April 28, 1953: After overthrowing the democratically elected government of Iran, the CIA installed the Shah. This led to a 25-year reign of terror against the Persian people.
Today in Labor History April 28, 1953: Roberto Bolaño was born on this day. He was a Chilean novelist, short-story writer, poet, and essayist. He wrote the “Savage Detectives.” Bolaño died in 2003.
April 28, 1953: Kim Gordon was born on this day. She is a singer-songwriter, guitarist, and producer. She was a founding member of the no-wave band Sonic Youth.
Today in Labor History April 28, 1954: Léon Jouhaux died on this day. He was a French trade union leader. In 1900, he joined a strike against the use of white phosphorus, because it had blinded his father. As a result, his employer fired him. During World War II, the Nazis imprisoned him in Buchenwald. He helped form the International Labor Organization. And in 1951, he won the Nobel Peace Prize.
April 28, 1965: 20,000 U.S. Marines invaded the Dominican Republic to prop up the military junta. The U.S. had previously occupied the country from 1916 to 1922.
Today in Labor History April 28, 1967: Muhammad Ali refused to be drafted to fight in Vietnam. Consequently, he was stripped of his boxing title and threatened with jail. His justification for refusing to go: “No Viet Cong ever called me nigger.”
April 28, 1971: Congress approved the creation of OSHA, the Occupational Safety and Health Administration. However, they sat idly and did nothing as Reagan and his successors gutted it. The AFL-CIO declared April 28 “Workers Memorial Day” to honor the hundreds of thousands of working people killed and injured on the job every year. However, this is a whitewashing of OSHA’s failures. In 2019, 5,333 Americans died because of their jobs. This was a 2% increase from 2018.
Today in Labor History April 28, 1977: The Mothers of the Disappeared held their first rally at Plaza de Mayo, Buenos Aires in order to protest the Argentine dictatorship. The dictatorship of Jorge Rafael Videla murdered or disappeared 20,000 to 30,000 people between 1976 and 1983, with U.S. support.

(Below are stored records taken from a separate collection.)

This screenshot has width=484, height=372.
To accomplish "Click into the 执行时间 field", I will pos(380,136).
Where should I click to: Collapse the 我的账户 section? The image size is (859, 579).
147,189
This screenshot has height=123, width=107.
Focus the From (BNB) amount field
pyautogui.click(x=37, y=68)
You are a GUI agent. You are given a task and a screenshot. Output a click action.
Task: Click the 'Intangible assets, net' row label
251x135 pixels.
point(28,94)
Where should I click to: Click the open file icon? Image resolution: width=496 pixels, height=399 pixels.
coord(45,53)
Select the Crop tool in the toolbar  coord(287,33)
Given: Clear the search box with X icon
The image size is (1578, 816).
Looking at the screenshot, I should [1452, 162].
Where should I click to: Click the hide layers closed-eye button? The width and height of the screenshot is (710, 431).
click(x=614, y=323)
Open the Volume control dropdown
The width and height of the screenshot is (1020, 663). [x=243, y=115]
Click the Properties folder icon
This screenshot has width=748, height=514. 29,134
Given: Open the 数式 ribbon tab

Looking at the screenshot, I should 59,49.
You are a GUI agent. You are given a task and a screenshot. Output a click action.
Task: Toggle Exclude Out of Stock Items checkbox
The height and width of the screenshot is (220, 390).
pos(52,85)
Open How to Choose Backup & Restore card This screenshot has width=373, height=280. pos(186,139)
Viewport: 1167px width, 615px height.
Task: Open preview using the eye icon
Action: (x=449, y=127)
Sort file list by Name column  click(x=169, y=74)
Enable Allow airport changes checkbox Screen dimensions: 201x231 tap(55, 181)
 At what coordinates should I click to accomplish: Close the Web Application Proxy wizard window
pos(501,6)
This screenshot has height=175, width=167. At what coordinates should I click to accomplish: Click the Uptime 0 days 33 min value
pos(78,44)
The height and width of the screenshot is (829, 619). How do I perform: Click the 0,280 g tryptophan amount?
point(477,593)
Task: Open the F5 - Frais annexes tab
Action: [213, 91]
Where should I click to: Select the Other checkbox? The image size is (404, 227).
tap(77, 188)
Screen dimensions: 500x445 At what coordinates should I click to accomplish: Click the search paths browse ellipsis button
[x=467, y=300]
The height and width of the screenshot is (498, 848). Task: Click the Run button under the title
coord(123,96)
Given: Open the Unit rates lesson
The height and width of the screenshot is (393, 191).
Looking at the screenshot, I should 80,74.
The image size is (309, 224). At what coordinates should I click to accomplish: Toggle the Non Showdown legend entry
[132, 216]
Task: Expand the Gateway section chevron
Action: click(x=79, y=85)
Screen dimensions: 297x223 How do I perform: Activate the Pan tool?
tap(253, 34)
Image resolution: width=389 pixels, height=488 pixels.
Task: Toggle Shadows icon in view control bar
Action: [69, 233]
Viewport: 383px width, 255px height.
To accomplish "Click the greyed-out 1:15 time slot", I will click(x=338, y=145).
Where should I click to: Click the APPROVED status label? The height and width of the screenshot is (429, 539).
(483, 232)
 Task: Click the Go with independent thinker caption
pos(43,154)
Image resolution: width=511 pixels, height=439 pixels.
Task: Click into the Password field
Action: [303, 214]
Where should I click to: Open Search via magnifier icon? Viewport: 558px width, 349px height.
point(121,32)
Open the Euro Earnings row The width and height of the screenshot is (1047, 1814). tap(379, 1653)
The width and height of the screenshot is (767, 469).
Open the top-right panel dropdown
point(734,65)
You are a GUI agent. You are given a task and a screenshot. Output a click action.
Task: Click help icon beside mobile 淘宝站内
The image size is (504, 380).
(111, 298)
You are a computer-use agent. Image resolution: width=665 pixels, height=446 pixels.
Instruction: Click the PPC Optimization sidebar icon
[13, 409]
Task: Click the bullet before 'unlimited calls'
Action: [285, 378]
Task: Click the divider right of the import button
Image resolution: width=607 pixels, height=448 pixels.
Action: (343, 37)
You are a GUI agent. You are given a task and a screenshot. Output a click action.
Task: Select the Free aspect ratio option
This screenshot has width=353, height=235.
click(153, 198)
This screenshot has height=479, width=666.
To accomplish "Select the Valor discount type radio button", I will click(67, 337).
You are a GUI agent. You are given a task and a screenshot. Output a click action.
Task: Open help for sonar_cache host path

April 28, 1992: Francis Bacon, the Irish painter died on this day. Bacon was famous for his grotesque, surreal portraits. However, he was also a survivor of transphobia at home as a kid. Once, when his father caught him dressing in drag as a child, he ordered his grooms to horsewhip him. On another occasion, his father kicked him out of the house for dressing in drag.